Levy is the chief negotiator in the transfer of players for Tottenham. He has acquired a reputation for tough negotiation in the club's transfer dealings; former Manchester United manager Sir Alex Ferguson described negotiating with Levy over the transfer of Dimitar Berbatov as "more painful than my hip replacement". In 2013, Levy negotiated a then-world record fee of £86 million for the transfer of Gareth Bale to Real Madrid. Levy is particularly known for his last-minute dealings on deadline days, with notable examples including the signings of Rafael van der Vaart and Hugo Lloris. He is also known for targeting young players, in the hopes of developing them into major stars; this strategy has seen such successes as Gareth Bale, Christian Eriksen, and Son Heung-min.

Levy has been criticised by Tottenham supporters and pundits alike for not investing more money in the transfer market; in the first four years of Pochettino's tenure as Spurs manager, the club had a net spend of £29 million on transfer fees, considerably lower than the other major clubs in the same period. In 2018, Tottenham became the first Premier League club to make no signings during a summer transfer window.

Levy has been instrumental in attracting corporate partners to the club in multi-million pound sponsorship deals, including current partners Nike and AIA. He negotiated multiple shirt sponsorships in 2010, agreeing a deal with software infrastructure company Autonomy as the club's shirt sponsor in the Premier League, while Investec became shirt sponsor for Champions League and domestic cup competitions.

Levy has also promoted governance issues related to the Premier League, most recently advocating enhanced financial controls for all owners to ensure the long-term financial stability of clubs. In 2007, he lobbied successfully for clubs to be allowed to name seven players on the substitute bench, in order to encourage the inclusion of youngsters; the change was ratified in February 2008.

===Club training ground===
In 2012, the club moved to its new training base set in 80 acres of greenbelt land. Planning and construction of the facility took over seven years and a player accommodation lodge was added later. The Brazil national team stayed at the lodge to prepare for the 2018 World Cup.

===New stadium===

Levy oversaw the construction of a new, larger stadium adjacent to and replacing the White Hart Lane site, from its design to the construction. The Northumberland Development Project was announced in 2008, with the building of a new club stadium as its centrepiece. After some delay, the construction of the new venue started in 2015. The stadium was designed with an initial capacity of 62,062, making it the largest club stadium in London and the second largest in the country. The project is intended to be a catalyst for the regeneration of Tottenham to bring new jobs and homes to the area.

## Dataset

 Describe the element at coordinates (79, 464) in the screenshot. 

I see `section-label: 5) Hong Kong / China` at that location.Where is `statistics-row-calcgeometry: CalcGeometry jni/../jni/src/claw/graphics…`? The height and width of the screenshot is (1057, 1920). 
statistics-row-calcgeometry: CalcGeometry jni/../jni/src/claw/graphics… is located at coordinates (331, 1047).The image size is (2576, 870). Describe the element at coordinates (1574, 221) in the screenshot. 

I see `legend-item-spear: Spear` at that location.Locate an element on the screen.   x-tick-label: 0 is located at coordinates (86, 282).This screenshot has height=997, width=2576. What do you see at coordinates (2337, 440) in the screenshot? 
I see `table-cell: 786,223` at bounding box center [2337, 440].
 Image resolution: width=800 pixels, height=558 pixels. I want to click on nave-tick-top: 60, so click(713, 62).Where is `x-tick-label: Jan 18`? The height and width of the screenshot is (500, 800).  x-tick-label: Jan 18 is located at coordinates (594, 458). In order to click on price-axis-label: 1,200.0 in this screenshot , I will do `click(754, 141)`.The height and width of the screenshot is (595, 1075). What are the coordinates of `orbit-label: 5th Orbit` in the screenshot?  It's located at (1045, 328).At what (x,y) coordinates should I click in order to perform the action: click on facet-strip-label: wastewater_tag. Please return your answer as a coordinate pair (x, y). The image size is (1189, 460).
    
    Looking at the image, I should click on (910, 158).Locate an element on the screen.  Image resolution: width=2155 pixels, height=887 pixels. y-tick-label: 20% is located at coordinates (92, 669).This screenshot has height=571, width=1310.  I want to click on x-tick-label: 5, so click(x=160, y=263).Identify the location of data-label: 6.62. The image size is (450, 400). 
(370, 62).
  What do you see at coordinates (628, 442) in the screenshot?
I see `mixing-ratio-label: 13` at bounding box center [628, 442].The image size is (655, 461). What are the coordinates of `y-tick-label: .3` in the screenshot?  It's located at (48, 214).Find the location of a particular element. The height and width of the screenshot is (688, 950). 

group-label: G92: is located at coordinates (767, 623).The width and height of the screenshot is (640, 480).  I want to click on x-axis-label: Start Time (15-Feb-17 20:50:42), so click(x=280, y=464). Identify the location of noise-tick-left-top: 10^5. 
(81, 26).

## Requirement 1
In the passage on Levy, begin at "Levy has been criticised" and stop after "summer transfer window.". Swap "Tottenham" for "Spurs" throughout that span.
## Requirement 2
Which companies does the passage on Levy name as sponsors or corporate partners of the club?
## Requirement 3
According to the passage on Levy, why did he lobby for clubs to be allowed to name seven players on the substitute bench?
Answer from the passage on Levy alone.

## Answer box 1
Levy has been criticised by Spurs supporters and pundits alike for not investing more money in the transfer market; in the first four years of Pochettino's tenure as Spurs manager, the club had a net spend of £29 million on transfer fees, considerably lower than the other major clubs in the same period. In 2018, Spurs became the first Premier League club to make no signings during a summer transfer window.

## Answer box 2
Nike, AIA, Autonomy and Investec.

## Answer box 3
He lobbied for this change to encourage the inclusion of youngsters. The change was ratified in February 2008.